Continua affermando che nel 1046 Giovanni V Duca di Napoli, tenta di conquistare Pozzuoli occupata dal Principe di Capua e che nel 1126 Pozzuoli fa ancora parte del Principato di Capua. Termina col dire che nel 1128, nel patto di tregua decennale concluso tra il Duca Napoletano Sergio VII e la città di Gaeta, Pozzuoli figura nuovamente tra i possedimenti del Ducato di Napoli.

Lo stesso Angelo D’ambrosio nella sua “Storia della mia Terra”, scritta nel 1976, specifica che Pozzuoli è sotto dominio di Capua per oltre un secolo. Prima dei principi longobardi dal 1027 al 1058 e poi, dal 1058 al 1128, dei principi normanni che nel frattempo hanno occupato Capua. Quindi sotto dominio normanno non per essere stata donata a Rainolfo dall’imperatore Corrado II ma perché questi uomini venuti dal nord sono ora i nuovi padroni del principato di Capua.

Nella citata “Dissertazione corografico-istorica delle distrutte citta di Miseno e Cuma” leggiamo poi di un diploma del 1044 in cui è nominato conte di Cuma un tal Marino, figlio del duca di Napoli.
Ora se Pozzuoli è occupata dai longobardi di Capua non è possibile che la vicina Cuma sia ancora compresa nei territori soggetti al ducato napoletano e non è possibile che il duca di Napoli nomini il figlio conte di un feudo che non possiede.
Pozzuoli, una volta distrutta la Città di Cuma, è il luogo più forte e munito dell’intero ducato e le sincerissime “Cronache Cavense” riferiscono anche di un incontro del 1048 in cui i napoletani riacquistano dal longobardo Atenolfo la Città di Pozzuoli [9].

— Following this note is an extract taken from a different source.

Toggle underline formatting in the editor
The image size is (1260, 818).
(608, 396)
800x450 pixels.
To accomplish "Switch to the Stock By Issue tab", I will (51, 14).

Il duca Sergio IV, scappato da Napoli nel 1027 e rifugiato a Gaeta, per rientrare nella sua città raccoglie truppe eterogenee e grazie anche ad accordi con il principe longobardo di Salerno, con i bizantini e con bande di mercenari normanni precedentemente assoldate dal principe capuano Pandolfo IV, nel 1029 passa al contrattacco. Nei primi mesi del 1030 riesce a rientrare a Napoli liberandola dai longobardi di Capua.

Ma è mai possibile che, dopo che il Duca Sergio abbia ritolto Napoli ai capuani, i longobardi possano possedere ancora Pozzuoli e tutta la Liburia Ducale con Territori che arrivano fin quasi sotto le mura della capitale [10]?

Ed è mai possibile che un nobile capuano, giustamente definito longobardo da Raimondo Annecchino, possa combattere con i napoletani contro i longobardi e partecipare all’assedio di Pozzuoli occupata dal suo stesso popolo?
Allora, trascorsi ben sedici anni dalla liberazione di Napoli, chi occupa o comunque combatte sugli spalti della Pozzuoli del 1046?
A questo punto potrebbe aprirsi uno scenario completamente nuovo; se non sono longobardi e se non sono normanni potrebbe essere stata una rivolta locale tendente ad acquisire una agognata libertà amministrativa!